Movie Review: Brave

Last night I saw Disney/Pixar’s Brave, so I thought I’d give it a review. The story is the tale of young princess Merida, the feisty and (of course) red-haired daughter of bawdy Scottish Warrior-King Fergus and his elegant queen Elinor. From her youth, Merida shows a natural inclination to athletics and the outdoors and dislikes the more lady-like rules and pursuits imposed upon her by her mother. Elinor, however, has her eyes on the future and is exasperated by her daughter’s refusal to behave. As we discover, Merida is by tradition to be pledged in marriage to one of the first-born sons of the lords of the realm, and the young men are arriving shortly to compete for her hand. A humiliating (for Elinor) incident on the day of the betrothal games and a fight between mother and daughter lead Merida out into the forest, where she encounters an old witch. This results in some well-meaning magic that has very unintended consequences. Merida’s mother is suddenly in peril if they can’t work together to break the spell.

How you evaluate Brave largely depends on what you compare it with. Some reviews I read have a problem with the story and argue it lacks originality. If you compare it with other Pixar films, the story is certainly not as original as a Toy Story or Up, for example. As a fairy tale-type story, complete with magic and morals, the story here does borrow from well-known motifs: a witch in the forest, an enchantment, a princess whose hand is to be won. But the story does make some departures. Truly, I can’t think of a single other animated movie whose focus is a mother-daughter bond. In movies like this, mom is usually lucky if she hasn’t been killed off before the opening credits. Here, Merida and Eleanor have a chance to walk in one another’s shoes as they go on their quest, and both grow as a result. The best part of the movie for me was that it celebrates this connection, and does so effectively. I left wanting to give my mom a great big hug.

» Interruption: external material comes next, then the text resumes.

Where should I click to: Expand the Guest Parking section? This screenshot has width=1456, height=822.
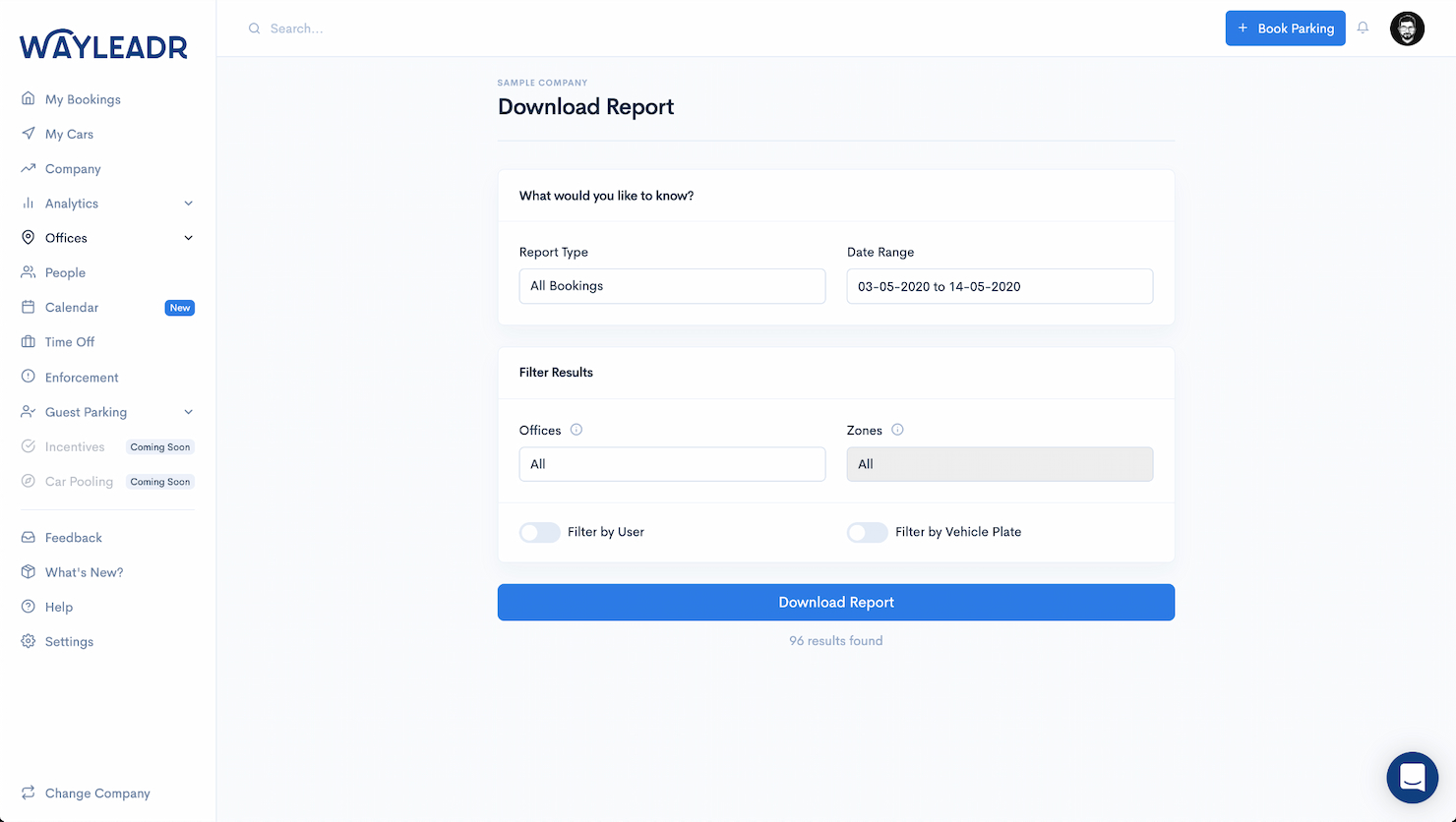coord(188,412)
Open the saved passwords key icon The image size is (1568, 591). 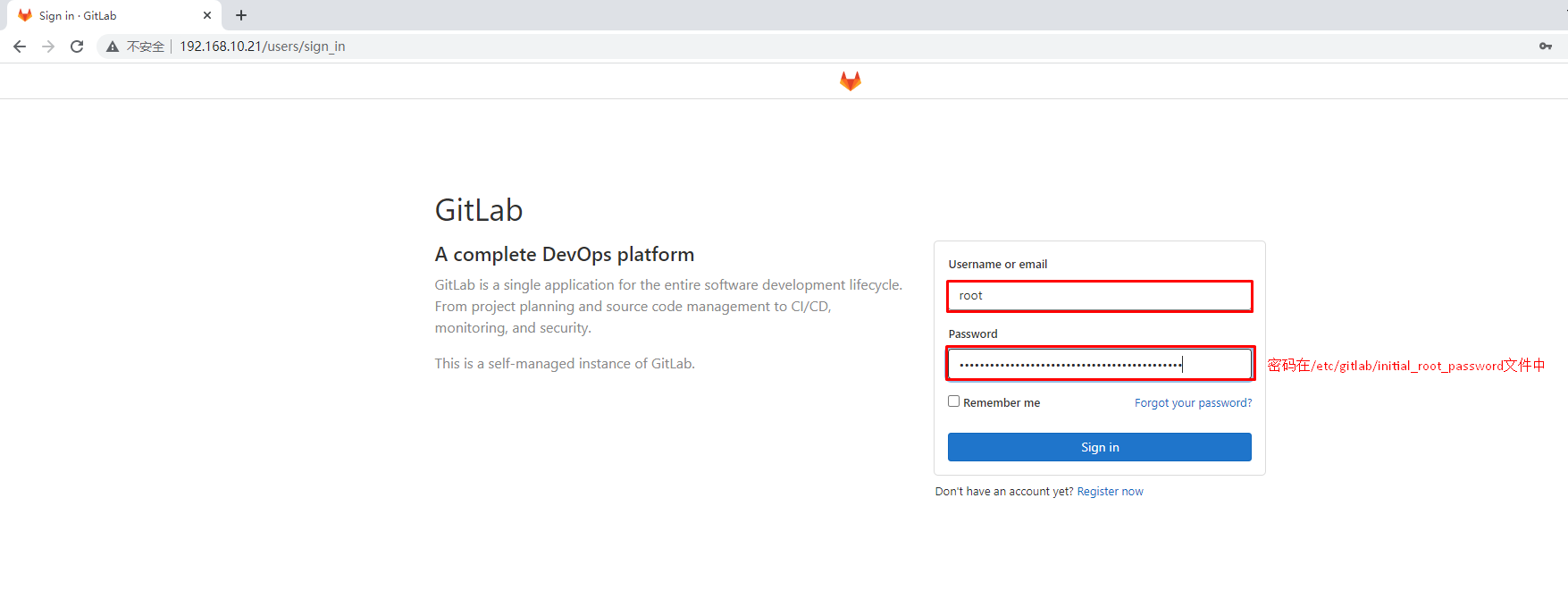(x=1545, y=46)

Where the movie was weak to me is in supporting characters and the development of some minor plot points. Unlike the standard Disney movie or some of the best Pixar fare, this isn’t an ensemble cast. Merida calls upon her three little brothers and her faithful horse in times of need, but she doesn’t have a true sidekick. The lords and their sons were entertaining, and I almost wished we saw more of them. Merida is understandably rebelling against a forced marriage, but she (and we) don’t really get much of a chance to see the young men’s personalities until the very end, when it turns out they aren’t so different from her after all. The film also didn’t have a well-developed villain in the Demon Bear. I like my villains with a good sense of threat and while we get a little insight into why he’s so darn cranky, to me it didn’t seem like he posed much threat to the kingdom. In fact, it seems more like the kingdom has an axe to grind against him! As far as minor plot points, I’d like to see more background for the villian’s story but also for the kingdom itself. The history between the king and the lords and, indeed, the story of how Merida’s father became king is kind of dropped suddenly into the film’s final act. I was surprised that wasn’t more fully developed, but perhaps this is fodder for a prequel somewhere down the line. Also, how did I come away from a Disney/Pixar film without one single “quotable” song?

Among all animated films, Brave reminds me most of Beauty and the Beast. There are many parallels: An enchantment that must be broken, a strong bond between parent and child, and a rebellious heroine trying to be heard in a world of tradition and masculinity. Brave lacks some of the subtlety and richness of this earlier film and of its siblings under the Pixar banner. However, it is well worth seeing. The story is familiar yet sometimes unexpected and the animation is pure art. (In one landscape scene, I actually forgot I was watching an animated film. I also spent much of the movie amazed by the texture of Merida’s hair.) I don’t often see movies in the theater, but this is one worth checking out on the big screen, and maybe again when you can get it at home.